The book is dedicated to White's late wife, who died as recently as 1991; we learn from a brief author's note at the end of the collection that she died of cancer. Ah, we say, remembering the poems we have just read and whose cumulative effect rivals that of one long meditative elegy: the book may speak of other deaths-of the mother of a childhood friend, of friends, of a ship's crew; it may even be brightened occasionally with a poem like "Post card" and its skillful evocation of the "waves of enormous color" of autumn trees, but the book, ultimately, is a love poem to the author's lost wife. It is also a tribute to his courage.

The seventeen poems of the collection are divided into three sections. "Solace," the title of the first group of four poems, begins with "Recurrence"; its careful description of the natural world, here focused on the sounds of a windswept night, is characteristic of the poems comprising the collection:

Darkness, but a mountain wind howled through the canyons, through the dark-red willows bent wildly about along the snowy bank-whining and drowning out the sound of rapids hurtling, gnawing away at rock and root, and the sound the spruce made creaking: strokes of cadmium blue on white.

The desperate tone is intended, even fitting, for the chaotic world around the author signifies his own inner turbulence.

The second section of the book contains four "Stories and Odes," the terrain of Vladimir Nabokov's butterfly-collecting expedition as faithfully rendered as earlier scenes near Utah's Wasatch Mountains and Missouri's rivers-not to mention the precisely detailed scenes of sea and ship to follow. This is the section that contains the poem from which the book takes its title: the poem tells the story of a ship driven by "the north wind-/As if a celestial longing had bellied the sail-" (a fact underscored by subsequent, slightly varied repetitions) toward a harborless island ("Not one breach in the sheer rock face, no bay nor breakwater"). Unable to land, the ship is again swept out to sea, where, one by one, the crew members are "ripped overboard /Along with the rigging or splinter of wood they clung to-" to drown in the raging sea. Fate is more than capricious for this poet; it is unfathomable.

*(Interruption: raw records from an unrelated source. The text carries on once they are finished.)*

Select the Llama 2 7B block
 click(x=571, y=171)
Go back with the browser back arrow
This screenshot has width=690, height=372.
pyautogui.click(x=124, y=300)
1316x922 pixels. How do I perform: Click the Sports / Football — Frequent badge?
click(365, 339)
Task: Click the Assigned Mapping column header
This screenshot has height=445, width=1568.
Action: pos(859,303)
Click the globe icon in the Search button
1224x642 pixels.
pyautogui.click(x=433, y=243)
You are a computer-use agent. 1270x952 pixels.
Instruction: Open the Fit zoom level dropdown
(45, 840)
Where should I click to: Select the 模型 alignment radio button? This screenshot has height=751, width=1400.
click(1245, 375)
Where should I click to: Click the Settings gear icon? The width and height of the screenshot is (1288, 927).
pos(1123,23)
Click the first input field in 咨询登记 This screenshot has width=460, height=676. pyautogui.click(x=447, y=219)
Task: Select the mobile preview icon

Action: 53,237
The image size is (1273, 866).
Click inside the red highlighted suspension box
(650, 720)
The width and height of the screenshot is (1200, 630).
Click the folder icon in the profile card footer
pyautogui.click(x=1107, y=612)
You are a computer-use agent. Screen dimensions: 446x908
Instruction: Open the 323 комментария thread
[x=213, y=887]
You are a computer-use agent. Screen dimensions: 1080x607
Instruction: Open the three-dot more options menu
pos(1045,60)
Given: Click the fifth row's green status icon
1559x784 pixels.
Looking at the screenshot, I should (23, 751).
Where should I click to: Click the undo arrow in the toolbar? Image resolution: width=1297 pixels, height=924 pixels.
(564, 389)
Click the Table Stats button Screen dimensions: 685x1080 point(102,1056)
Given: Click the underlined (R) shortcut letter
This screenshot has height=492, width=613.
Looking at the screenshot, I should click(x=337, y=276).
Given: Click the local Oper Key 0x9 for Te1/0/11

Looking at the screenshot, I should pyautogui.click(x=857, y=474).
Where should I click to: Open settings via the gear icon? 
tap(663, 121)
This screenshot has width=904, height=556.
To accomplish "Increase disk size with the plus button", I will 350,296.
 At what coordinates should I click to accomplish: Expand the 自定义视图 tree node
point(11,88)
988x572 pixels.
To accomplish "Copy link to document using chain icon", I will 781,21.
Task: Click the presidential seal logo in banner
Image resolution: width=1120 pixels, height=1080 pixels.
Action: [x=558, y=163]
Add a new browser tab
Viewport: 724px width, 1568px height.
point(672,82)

And yet the nine poems of the book's third section, "This Water," though once again a section primarily elegiac in tone, conclude as the breaking sun enables "the rounded, primordial outlines of limestone cliffs/ [to] Invent themselves," a fitting backdrop against which, stoically, "you take another step." It is the book's parting comment, the answer to the image of darkness with which the book began.

If anything, the book draws too much from the world of memory, dream, and loss. The reveries become too extended, and the reader longs for more respite, more "relief poems," if you will. But this is a first collection, with an emphasis on "grief observed," even if written of obliquely (after the first poem, one learns no other details of his wife's death, relatively little of the other deaths that motivate so many of these poems, and even less of the author's own pain). White undoubtedly will have more to say. Based on this particular sampling of work, we should await, with eagerness, further collections of his poems.